Chastleton House was built between 1607 and 1612 and, with its beautiful garden, is a fantastic example and survivor of a bygone age. It is considered one of the finest and perfectly proportioned country houses of the early 17th century and was built as a statement of wealth and power by a prosperous wool merchant, Walter Jones.
Chastleton is a place which has always had a greater store of myths than money. Walter Jones set the precedent by fabricating a grander ancestry for himself, his family having become rich through success in the booming cloth trade.
In its sophisticated architecture, its lavish interiors and its advanced garden layout, Chastleton was meant to demonstrate how far its owner had climbed he social hierarchy.
Yet Walter’s heirs never rose above the status of county gentry, maybe because of their commitment to lost causes: they were Royalists then Jacobites.

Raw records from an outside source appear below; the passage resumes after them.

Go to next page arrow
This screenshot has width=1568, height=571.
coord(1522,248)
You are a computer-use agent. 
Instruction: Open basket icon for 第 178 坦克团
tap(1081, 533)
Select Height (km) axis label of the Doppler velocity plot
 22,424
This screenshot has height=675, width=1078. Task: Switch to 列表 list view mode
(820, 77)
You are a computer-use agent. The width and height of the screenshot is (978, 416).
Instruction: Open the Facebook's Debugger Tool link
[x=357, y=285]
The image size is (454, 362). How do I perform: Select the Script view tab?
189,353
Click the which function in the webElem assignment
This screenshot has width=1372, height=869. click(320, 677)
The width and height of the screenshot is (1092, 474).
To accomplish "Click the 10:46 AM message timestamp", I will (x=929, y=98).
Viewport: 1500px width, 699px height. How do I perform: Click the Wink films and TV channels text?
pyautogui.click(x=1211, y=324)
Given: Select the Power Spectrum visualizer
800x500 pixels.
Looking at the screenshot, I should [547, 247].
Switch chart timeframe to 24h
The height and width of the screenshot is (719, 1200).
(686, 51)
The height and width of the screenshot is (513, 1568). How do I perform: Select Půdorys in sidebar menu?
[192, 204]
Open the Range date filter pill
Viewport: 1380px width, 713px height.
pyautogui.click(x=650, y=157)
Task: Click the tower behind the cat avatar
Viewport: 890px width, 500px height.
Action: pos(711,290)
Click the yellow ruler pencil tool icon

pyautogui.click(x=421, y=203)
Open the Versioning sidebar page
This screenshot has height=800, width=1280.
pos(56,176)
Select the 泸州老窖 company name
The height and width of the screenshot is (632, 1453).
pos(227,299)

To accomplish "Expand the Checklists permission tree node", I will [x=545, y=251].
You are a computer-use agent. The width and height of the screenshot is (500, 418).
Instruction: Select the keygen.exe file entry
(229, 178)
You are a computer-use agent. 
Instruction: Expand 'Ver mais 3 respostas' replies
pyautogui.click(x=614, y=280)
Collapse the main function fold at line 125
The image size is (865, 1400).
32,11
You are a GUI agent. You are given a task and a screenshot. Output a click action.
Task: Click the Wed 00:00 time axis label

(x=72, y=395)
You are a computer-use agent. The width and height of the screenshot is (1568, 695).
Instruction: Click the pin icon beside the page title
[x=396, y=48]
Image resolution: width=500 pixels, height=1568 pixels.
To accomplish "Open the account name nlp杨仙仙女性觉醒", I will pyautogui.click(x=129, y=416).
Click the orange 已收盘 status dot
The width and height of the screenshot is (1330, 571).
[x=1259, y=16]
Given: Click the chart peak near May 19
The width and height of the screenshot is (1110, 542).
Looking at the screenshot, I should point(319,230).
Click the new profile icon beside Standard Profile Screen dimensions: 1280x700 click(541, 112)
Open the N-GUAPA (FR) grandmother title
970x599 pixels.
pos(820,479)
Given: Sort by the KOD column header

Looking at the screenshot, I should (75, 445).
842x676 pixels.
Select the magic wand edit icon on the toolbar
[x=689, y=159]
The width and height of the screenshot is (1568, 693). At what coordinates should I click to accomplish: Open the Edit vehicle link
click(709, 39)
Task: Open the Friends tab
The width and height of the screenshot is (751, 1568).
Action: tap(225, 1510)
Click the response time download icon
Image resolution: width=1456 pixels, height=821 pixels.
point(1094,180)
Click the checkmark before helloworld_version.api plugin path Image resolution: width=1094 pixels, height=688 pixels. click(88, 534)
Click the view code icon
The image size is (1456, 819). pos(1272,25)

Family legend goes that Irene Whitmore Jones, owner of Chastleton in the 1930s and 1940s, was fond of telling visitors in the late 40s that her family had lost all their money ‘in the war’ – by which she meant not the recent world war but the Civil War 300 years earlier!
A woman’s home
Irene Whitmore Jones was just one of the remarkable women who kept Chastleton going, managing the estate as widows or spinsters for 120 of its 400 years. Barbara Clutton-Brock was the final chatelaine in this tradition, living at Chastleton for 15 years as a widow, the last 5 alone except for her cats. Today, you can see the house much as she left it, not quite frozen in time but lightly touched by its passage.
Barbara Clutton-Brock left Chastleton in 1991 after the National Heritage Memorial Fund bought it, in a fragile condition, but with still much of its furniture and original contents. Chastleton was then handed over the National Trust, which chose the path of preservation rather than restoration – the intention was to retain as far as possible the romantic air of decline which hung to the building.
What followed was an extensive 6-year preservation project which included replacing the roof, making the building structurally sound and stabilising the interiors. Where it was judged safe to do so, decoration and furniture were left alone.
Today we endeavour to maintain the feeling of peace and calm in this beautiful corner of the Cotswolds: to let the place speak for itself and for you to imagine the stories of the past for yourself.